Analyze

YANK Specific analysis tools for YANK simulations from the yank.yank.AlchemicalPhase classes

Extends classes from the MultiStateAnalyzer package to include the

class yank.analyze.ExperimentAnalyzer(store_directory, **analyzer_kwargs)[source]

Semi-automated YANK Experiment analysis with serializable data.

This class is designed to replace the older analyze_directory functions by providing a common analysis data interface which other classes and methods can draw on. This is designed to semi-automate the combination of multi-phase data

Each of the main methods fetches the data from each phase and returns them as a dictionary to the user. The total dump of data to serialized YAML files can also be done.

Each function documents what its output data structure and entries surrounded by curly braces ({ }) indicate variables which change per experiment, often the data.

Output dictionary is of the form:

yank_version: {YANK Version}
phase_names: {Name of each phase, depends on simulation type}
general: {See :func:`get_general_simulation_data`}
equilibration: {See :func:`get_equilibration_data`}
mixing: {See :func:`get_mixing_data`}
free_energy: {See :func:`get_experiment_free_energy_data`}
Parameters:
store_directory : string

Location where the analysis.yaml file is and where the NetCDF files are

**analyzer_kwargs

Keyword arguments to pass to the analyzer class. Quantities can be passed as strings.

Examples

Start with an experiment (Running from the yank.experiment.ExperimentBuilder example)

» MATERIAL SHOWN
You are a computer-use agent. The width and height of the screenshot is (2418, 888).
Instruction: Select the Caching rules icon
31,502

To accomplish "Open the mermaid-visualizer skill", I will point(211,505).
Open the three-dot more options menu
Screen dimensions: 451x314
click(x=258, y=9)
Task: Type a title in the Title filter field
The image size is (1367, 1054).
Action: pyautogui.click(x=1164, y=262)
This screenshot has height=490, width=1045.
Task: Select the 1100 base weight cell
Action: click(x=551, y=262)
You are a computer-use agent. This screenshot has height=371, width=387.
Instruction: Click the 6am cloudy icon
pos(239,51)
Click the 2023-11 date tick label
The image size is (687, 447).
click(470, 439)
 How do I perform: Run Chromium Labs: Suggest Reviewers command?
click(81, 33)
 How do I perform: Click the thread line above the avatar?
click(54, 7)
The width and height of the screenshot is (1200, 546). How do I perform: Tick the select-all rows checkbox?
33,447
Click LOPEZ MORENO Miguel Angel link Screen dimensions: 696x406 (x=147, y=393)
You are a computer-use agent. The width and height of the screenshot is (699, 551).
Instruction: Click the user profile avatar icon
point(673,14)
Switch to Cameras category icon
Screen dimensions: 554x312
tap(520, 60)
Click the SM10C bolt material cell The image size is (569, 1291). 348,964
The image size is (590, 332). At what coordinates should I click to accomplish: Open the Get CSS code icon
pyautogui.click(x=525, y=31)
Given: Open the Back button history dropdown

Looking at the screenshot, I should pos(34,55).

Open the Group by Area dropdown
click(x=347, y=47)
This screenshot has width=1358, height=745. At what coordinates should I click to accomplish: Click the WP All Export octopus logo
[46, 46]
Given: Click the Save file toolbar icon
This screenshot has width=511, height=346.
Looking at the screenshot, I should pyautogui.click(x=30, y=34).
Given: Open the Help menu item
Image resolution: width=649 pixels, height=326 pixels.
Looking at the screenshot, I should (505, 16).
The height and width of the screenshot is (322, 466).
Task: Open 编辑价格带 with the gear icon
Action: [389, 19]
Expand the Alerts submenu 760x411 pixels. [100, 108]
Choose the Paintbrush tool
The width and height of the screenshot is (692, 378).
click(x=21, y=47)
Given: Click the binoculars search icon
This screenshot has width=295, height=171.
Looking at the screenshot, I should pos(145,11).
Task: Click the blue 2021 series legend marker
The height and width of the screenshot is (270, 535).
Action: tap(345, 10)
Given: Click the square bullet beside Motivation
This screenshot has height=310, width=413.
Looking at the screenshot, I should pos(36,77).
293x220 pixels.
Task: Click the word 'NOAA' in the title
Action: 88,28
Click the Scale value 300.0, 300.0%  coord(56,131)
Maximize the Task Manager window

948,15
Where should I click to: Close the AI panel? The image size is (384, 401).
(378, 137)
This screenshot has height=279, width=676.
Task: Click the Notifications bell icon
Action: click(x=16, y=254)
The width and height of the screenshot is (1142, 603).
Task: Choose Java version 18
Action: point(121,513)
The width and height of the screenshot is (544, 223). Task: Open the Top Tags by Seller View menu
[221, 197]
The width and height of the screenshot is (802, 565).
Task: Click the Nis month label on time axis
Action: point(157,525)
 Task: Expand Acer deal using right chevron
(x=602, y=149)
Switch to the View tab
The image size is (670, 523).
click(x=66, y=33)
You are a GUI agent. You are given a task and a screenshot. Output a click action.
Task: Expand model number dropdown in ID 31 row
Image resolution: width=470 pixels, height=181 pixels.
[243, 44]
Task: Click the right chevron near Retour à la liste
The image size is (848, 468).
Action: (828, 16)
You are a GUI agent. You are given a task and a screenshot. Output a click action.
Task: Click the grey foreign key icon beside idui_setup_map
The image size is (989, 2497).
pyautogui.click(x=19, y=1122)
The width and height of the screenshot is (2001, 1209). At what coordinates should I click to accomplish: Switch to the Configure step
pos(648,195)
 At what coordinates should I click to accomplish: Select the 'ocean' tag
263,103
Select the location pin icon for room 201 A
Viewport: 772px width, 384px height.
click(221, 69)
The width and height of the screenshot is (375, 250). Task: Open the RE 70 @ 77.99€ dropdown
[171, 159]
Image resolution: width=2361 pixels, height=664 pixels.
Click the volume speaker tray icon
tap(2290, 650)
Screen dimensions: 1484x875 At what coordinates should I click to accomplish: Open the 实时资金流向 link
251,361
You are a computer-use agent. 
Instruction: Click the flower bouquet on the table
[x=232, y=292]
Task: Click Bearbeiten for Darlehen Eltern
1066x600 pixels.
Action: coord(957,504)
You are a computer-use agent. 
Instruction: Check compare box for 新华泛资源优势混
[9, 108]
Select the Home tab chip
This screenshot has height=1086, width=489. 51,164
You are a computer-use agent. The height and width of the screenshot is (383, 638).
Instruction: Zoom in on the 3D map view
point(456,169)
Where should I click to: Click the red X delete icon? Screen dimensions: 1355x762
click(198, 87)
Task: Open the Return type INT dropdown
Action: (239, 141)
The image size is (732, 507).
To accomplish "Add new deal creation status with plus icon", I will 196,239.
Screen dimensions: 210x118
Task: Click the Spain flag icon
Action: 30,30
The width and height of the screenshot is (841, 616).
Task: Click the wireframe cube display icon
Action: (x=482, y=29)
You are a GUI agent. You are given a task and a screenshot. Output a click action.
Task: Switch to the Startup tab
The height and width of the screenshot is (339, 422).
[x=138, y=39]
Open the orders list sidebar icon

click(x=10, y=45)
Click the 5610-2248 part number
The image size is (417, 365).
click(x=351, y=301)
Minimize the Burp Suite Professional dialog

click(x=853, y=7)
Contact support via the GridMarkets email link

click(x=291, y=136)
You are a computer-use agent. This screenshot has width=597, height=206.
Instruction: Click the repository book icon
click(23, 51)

» WHAT IS ASKED
1. In the YANK analysis documentation, which older functions is the ExperimentAnalyzer class meant to replace?
2. From the YANK analysis documentation, return the passage that opens with the words containing "Extends classes from" and closes with "also be done.", copied exactly.

» WORKED SOLUTIONS
1. The analyze_directory functions.

2.
Extends classes from the MultiStateAnalyzer package to include the

class yank.analyze.ExperimentAnalyzer(store_directory, **analyzer_kwargs)[source]

Semi-automated YANK Experiment analysis with serializable data.

This class is designed to replace the older analyze_directory functions by providing a common analysis data interface which other classes and methods can draw on. This is designed to semi-automate the combination of multi-phase data

Each of the main methods fetches the data from each phase and returns them as a dictionary to the user. The total dump of data to serialized YAML files can also be done.